Conclusions: Collectively, these findings provide new evidence regarding sex-specific effects of AIE on social drinking and suggest that the hypothalamic OXT and AVP systems are implicated in the effects of ingested ethanol on social behavior in a sex- and adolescent-exposure-dependent manner.

Keywords: adolescent intermittent ethanol exposure; oxytocin; sex differences; social drinking; vasopressin.

Figure 1.

(A) Timeline of adolescent intermittent ethanol exposure followed by social drinking in adulthood. (B) Illustration of social drinking context and ability to observe individual drinking through video recording.

Figure 2.

Intake of 10% ethanol in supersac under social drinking circumstances in male and female rats with a prior history of water or AIE exposure. (A) Ethanol intake averaged across drinking test days.

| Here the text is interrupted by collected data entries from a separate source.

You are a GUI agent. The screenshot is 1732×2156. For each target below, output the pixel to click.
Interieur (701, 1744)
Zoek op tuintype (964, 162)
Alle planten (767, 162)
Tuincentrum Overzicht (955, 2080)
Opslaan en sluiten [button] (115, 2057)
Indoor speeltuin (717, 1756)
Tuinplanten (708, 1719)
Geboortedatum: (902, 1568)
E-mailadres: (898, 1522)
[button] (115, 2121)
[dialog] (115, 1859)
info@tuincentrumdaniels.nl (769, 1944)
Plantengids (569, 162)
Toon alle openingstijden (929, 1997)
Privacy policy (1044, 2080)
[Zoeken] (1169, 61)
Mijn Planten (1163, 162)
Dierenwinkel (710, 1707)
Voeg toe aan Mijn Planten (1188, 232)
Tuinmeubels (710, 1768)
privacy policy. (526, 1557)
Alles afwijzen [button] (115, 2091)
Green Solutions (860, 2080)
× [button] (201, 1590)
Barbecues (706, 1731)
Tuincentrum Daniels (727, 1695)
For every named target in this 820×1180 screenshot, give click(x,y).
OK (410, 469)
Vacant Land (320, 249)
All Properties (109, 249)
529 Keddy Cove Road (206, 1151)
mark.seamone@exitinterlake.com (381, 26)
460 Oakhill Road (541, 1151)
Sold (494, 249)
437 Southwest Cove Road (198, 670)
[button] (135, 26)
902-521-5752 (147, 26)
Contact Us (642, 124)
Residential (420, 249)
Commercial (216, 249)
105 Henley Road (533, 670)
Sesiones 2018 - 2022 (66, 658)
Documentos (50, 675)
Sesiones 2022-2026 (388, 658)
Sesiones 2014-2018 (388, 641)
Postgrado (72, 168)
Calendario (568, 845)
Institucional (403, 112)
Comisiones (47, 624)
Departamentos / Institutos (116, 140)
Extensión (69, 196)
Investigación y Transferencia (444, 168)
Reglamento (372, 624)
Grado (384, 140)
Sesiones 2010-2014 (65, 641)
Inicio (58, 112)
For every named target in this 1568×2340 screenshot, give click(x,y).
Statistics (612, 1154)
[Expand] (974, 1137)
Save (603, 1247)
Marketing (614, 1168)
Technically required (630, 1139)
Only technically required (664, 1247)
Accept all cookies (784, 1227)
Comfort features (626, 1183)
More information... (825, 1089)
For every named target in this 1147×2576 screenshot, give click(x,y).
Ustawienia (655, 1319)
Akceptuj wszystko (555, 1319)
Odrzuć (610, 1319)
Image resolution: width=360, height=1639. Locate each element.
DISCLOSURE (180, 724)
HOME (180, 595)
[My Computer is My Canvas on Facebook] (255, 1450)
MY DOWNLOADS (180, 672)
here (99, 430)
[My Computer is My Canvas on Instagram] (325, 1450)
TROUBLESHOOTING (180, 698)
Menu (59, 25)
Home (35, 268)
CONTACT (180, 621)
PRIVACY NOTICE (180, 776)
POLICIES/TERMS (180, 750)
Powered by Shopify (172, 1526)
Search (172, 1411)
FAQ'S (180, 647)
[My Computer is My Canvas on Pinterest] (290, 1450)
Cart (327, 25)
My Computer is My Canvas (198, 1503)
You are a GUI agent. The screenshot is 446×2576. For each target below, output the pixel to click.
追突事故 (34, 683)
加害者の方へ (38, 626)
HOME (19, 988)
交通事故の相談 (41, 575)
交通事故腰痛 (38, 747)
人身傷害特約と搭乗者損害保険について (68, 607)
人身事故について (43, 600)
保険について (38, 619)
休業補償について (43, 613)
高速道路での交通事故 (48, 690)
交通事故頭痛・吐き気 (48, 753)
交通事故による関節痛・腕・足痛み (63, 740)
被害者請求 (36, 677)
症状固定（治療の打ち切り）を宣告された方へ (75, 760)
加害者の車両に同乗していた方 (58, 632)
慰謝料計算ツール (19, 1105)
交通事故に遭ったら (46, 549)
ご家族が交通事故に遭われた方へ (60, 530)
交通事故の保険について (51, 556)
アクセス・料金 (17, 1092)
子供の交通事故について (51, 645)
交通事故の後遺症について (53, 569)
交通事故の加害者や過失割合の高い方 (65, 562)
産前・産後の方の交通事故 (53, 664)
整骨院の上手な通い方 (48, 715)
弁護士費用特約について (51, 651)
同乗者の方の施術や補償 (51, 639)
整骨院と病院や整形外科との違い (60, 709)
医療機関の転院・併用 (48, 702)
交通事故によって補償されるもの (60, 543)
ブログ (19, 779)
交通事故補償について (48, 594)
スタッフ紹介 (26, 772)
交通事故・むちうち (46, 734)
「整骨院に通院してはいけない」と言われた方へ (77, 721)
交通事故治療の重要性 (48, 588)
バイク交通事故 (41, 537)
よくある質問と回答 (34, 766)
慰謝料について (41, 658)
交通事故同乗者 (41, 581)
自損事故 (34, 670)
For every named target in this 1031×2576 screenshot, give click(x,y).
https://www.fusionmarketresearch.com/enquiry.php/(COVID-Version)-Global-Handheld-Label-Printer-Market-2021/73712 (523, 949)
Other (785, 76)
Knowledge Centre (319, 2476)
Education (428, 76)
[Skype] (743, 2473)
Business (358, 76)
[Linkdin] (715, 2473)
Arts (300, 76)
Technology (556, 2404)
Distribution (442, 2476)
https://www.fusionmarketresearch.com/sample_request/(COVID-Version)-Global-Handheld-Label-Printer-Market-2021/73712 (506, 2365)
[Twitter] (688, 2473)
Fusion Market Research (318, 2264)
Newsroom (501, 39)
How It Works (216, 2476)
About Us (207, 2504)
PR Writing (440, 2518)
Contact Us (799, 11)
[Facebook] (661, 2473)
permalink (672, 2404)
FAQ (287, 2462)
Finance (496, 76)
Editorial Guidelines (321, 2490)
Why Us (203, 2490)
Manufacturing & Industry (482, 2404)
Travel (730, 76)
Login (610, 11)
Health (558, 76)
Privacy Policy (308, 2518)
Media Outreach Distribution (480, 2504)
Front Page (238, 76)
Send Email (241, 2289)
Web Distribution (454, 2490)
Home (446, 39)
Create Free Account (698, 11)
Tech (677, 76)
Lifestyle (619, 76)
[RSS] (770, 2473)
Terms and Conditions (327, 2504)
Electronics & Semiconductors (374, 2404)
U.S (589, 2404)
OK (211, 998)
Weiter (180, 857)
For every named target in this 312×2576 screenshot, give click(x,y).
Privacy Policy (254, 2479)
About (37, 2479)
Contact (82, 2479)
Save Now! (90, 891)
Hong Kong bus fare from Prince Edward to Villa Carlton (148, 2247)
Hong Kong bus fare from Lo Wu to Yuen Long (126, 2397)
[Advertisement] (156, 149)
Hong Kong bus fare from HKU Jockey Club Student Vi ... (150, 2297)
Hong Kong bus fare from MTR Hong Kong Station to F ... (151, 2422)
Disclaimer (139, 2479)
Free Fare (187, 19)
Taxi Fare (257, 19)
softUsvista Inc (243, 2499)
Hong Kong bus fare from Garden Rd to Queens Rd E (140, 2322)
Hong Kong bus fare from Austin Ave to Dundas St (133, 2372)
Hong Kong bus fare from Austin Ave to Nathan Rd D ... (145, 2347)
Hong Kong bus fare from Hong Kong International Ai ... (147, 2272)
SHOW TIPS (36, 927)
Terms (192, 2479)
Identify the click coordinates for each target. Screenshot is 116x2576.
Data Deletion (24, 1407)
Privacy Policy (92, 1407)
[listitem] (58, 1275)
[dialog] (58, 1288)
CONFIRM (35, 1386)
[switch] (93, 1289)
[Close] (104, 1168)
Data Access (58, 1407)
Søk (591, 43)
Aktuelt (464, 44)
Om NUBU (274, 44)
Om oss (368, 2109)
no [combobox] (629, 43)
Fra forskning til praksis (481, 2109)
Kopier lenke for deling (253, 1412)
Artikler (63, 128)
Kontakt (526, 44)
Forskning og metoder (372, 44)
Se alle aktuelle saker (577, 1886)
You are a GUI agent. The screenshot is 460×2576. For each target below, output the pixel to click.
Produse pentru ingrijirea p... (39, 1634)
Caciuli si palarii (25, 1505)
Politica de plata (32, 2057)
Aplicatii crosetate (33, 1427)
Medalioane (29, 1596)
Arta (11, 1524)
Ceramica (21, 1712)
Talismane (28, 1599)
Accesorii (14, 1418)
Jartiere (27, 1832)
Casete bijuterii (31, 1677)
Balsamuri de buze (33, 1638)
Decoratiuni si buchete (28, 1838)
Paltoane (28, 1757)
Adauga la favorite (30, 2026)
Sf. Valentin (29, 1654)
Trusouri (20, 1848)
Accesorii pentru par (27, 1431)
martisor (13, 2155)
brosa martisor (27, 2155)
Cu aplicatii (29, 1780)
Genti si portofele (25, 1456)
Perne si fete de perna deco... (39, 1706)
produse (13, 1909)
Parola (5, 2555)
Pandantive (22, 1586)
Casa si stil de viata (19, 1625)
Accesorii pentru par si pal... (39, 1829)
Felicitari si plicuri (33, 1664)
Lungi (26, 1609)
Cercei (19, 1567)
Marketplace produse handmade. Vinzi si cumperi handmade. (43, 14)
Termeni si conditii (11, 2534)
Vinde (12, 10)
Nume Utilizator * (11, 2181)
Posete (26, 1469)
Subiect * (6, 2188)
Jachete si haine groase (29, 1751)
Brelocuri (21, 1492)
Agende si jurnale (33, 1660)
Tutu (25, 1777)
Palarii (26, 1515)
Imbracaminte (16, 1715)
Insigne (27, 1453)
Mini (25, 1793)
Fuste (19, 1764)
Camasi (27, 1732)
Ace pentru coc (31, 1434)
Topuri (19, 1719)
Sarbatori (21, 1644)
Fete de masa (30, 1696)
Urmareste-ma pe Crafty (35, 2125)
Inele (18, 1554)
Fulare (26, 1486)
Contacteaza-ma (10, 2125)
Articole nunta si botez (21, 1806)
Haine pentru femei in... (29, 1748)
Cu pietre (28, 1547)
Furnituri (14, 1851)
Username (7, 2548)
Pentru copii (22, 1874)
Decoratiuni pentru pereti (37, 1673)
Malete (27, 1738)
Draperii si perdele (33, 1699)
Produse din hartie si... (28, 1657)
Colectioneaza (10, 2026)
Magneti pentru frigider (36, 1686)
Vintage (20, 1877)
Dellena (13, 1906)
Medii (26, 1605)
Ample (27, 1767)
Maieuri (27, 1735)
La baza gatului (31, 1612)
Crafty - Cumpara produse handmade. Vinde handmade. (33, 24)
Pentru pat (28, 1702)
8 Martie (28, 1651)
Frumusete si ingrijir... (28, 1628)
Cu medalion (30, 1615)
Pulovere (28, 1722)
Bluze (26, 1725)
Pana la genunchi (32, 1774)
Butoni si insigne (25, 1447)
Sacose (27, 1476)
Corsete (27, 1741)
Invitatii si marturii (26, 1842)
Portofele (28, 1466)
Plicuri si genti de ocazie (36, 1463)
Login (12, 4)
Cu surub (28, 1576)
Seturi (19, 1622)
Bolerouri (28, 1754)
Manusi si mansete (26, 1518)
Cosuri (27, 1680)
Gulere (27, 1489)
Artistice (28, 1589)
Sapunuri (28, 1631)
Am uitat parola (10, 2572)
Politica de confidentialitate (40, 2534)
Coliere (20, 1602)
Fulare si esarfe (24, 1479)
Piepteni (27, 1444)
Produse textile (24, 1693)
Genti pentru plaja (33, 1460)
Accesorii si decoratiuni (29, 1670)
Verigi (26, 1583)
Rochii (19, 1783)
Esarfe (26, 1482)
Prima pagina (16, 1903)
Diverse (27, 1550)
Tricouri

Ethanol intake in male (B) and (C) female adult rats during each drinking session. Inserts in B and C represent cumulative intakes during the first and the second drinking cycles of 4 test days, with a 4-day interval between them (marked with a vertical grey bar). A significant difference between males and females in ethanol intake averaged across drinking test days (A) within the same adolescent exposure condition is depicted with $, whereas asterisks (B, C) indicate significant differences in ethanol intake between water- and AIE-exposed animals evident at a certain test day (p < 0.05).

Figure 3.

Correlations between ethanol intake and blood ethanol concentrations (BECs) assessed on the last drinking day in water- (A) and AIE-exposed (B) males as well as females exposed to either water (C) or AIE (D). (E) BECs assessed on the last drinking day in males and females. A significant difference between males and females in BECs within the same adolescent exposure condition is depicted with % (p < 0.05).

Figure 4.

Intake of 10% supersac under social drinking circumstances in male and female rats with a prior history of water and AIE exposure. (A) Supersac intake averaged across drinking test days. Supersac intake in male (B) and female (C) adult rats during each drinking session. A significant difference between males and females in supersac intake averaged across drinking test days within the same adolescent exposure condition is depicted with $, whereas asterisks indicate significant differences in supersac intake between water- and AIE-exposed animals evident at a certain test day (p < 0.05).

Figure 5.

Social investigation (A, B) and play flighting (C, D) demonstrated by male and female rats with the history of water or AIE exposure during social drinking of either supersac only or 10% ethanol solution in supersac. (*) indicates a significant difference between water- and AIE-exposed animals drinking the same solution, whereas (#) denotes differences between animals within the same adolescent exposure condition (water or AIE) drinking different solutions under social circumstances (p <0.05).

Figure 6.

Oxytocin (OXT), oxytocin receptor (OXTR), vasopressin (AVP), vasopressin receptors 1a (AVPR1a) and 1b (AVPR1b) gene expression in the hypothalamus of male (A, B, C, D, E) and female (F, G, H, I, J) rats with the history of water or AIE exposure following the last social drinking test with either supersac only or 10% ethanol in supersac. Data were calculated as a relative change in gene expression using the 2^−ΔΔC(t) method, with Cyclophilin A used as a reference gene and the water-exposed animals drinking supersac serving as the ultimate control group within each sex. (*) indicates a significant difference between water and AIE exposure conditions, whereas (#) denotes a significant difference (p < 0.05) in gene expression associated with ethanol versus supersac drinking either within the same adolescent exposure condition (G, H, J) or collapsed across adolescent exposure (E).